She responded as if pricked by a pin, stung to self-justification. ‘She already had three children, and could have had more if she wanted. She was a Catholic, so she probably would.’
‘So you took him.’
‘Yes. I could give him so much more. And my attention would be undivided, not spread thin across a whole family. I spent several days devising a way of doing it. But in the end it was almost too easy. They made it that way for me. Leaving their children alone in the hotel room each night while they ate and drank and laughed with their friends in the restaurant. And that stupid girl who was supposed to check on them, too busy flirting with a boy from the kitchen. A rendezvous each night out by the bins.

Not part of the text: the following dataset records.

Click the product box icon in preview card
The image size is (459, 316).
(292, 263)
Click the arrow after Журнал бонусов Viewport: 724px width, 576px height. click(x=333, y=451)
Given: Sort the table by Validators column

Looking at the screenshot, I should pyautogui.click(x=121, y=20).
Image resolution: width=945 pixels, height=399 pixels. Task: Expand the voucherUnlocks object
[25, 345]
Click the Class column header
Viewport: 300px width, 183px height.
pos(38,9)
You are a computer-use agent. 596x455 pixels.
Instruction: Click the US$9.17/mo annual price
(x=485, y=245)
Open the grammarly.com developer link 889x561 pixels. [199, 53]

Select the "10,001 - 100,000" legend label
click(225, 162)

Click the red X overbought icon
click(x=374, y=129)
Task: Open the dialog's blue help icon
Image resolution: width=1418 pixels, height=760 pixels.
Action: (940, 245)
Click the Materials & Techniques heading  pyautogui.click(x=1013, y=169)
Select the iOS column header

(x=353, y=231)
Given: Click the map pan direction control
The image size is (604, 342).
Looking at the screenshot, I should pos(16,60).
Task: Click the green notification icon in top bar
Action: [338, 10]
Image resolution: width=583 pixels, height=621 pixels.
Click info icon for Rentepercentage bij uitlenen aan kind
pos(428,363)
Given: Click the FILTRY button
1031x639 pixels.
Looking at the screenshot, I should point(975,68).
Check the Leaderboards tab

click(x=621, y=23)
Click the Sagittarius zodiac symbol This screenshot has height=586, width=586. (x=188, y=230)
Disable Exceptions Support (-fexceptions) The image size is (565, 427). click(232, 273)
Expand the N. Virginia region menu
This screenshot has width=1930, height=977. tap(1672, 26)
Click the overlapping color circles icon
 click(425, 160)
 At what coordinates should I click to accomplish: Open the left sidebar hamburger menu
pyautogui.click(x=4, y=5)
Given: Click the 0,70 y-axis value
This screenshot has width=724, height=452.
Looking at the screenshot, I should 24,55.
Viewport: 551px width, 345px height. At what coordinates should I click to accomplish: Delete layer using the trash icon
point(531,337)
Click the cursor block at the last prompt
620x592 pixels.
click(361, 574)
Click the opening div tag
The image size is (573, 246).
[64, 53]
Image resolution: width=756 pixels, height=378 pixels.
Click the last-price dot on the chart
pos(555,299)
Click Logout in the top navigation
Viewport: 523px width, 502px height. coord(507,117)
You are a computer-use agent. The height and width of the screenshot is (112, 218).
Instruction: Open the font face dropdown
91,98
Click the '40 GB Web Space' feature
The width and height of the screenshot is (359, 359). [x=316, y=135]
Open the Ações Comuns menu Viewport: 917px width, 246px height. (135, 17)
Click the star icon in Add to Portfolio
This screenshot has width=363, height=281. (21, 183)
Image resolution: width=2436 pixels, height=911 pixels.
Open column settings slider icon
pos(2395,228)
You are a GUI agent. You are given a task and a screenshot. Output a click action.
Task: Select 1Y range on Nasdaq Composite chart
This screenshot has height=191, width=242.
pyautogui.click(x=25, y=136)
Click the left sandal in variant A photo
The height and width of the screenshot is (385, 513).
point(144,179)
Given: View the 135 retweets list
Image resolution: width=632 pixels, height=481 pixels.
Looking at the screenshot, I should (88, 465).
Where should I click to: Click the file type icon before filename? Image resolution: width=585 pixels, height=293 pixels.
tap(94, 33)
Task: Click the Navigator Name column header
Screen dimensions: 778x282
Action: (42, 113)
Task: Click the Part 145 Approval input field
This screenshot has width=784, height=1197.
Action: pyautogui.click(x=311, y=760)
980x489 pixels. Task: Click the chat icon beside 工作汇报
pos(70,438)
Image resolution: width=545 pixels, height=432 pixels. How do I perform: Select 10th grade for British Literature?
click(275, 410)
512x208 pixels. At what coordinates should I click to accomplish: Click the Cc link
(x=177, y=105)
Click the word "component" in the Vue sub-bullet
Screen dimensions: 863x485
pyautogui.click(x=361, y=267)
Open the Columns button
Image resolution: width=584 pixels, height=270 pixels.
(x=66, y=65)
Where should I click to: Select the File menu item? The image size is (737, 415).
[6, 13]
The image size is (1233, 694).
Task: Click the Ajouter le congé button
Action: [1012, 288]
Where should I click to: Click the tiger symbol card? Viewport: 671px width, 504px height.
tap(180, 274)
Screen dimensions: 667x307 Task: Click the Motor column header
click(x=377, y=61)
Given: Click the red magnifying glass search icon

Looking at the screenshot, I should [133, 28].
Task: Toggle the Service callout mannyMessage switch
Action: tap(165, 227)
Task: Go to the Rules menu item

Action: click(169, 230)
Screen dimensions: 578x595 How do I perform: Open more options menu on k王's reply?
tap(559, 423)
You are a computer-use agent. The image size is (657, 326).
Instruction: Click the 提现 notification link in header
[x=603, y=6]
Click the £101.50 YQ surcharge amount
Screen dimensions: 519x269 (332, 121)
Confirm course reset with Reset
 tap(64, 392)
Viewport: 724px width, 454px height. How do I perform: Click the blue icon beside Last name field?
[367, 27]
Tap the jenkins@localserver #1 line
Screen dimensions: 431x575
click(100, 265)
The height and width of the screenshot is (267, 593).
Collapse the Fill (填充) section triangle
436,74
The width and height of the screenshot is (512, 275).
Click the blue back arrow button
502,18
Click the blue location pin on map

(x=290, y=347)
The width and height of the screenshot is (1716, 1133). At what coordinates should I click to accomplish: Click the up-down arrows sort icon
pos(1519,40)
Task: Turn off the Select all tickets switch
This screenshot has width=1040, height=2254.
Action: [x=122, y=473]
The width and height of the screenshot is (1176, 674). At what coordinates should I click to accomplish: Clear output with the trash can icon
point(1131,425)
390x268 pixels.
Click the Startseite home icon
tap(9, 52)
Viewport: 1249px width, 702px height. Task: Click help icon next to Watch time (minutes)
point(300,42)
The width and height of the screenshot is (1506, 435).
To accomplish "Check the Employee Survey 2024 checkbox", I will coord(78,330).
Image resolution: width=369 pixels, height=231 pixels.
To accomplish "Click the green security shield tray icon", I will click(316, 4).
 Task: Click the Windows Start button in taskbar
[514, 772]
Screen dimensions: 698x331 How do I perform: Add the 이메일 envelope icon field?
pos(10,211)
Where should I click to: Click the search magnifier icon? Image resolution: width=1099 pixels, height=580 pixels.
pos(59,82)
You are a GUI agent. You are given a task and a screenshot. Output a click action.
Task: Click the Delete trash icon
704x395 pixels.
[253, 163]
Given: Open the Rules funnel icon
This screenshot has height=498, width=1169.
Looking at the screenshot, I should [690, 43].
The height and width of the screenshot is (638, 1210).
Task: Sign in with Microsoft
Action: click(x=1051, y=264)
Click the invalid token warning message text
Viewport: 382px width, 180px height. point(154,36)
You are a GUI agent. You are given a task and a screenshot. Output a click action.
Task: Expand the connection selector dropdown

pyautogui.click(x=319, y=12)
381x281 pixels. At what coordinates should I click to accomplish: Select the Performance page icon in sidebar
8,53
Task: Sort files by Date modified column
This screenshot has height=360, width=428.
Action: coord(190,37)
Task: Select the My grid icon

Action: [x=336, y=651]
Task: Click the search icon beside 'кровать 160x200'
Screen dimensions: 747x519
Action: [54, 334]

Adolescent groping. Disgusting. Taking Richard should have been so very simp
le.’
‘And it wasn’t?’
‘It was a disaster. As I lifted him from the cot, he was still half asleep, and his little hand came up to hang around my neck. As it did, the sharp corner of a fingernail tore the skin of my cheek and I started to bleed. Such a stupid, silly little thing. But I couldn’t stop it, do you see? When I bleed, I bleed. I’d been going to take his little panda as a comforter, but in the end I had to let it go. It was all I could do to carry Richard and try to staunch the blood at the same time. I nearly abandoned the whole thing. I was out in the corridor, in two minds about putting him back, when I heard someone coming up in the lift. So I ran. The die was cast. There was no going back.’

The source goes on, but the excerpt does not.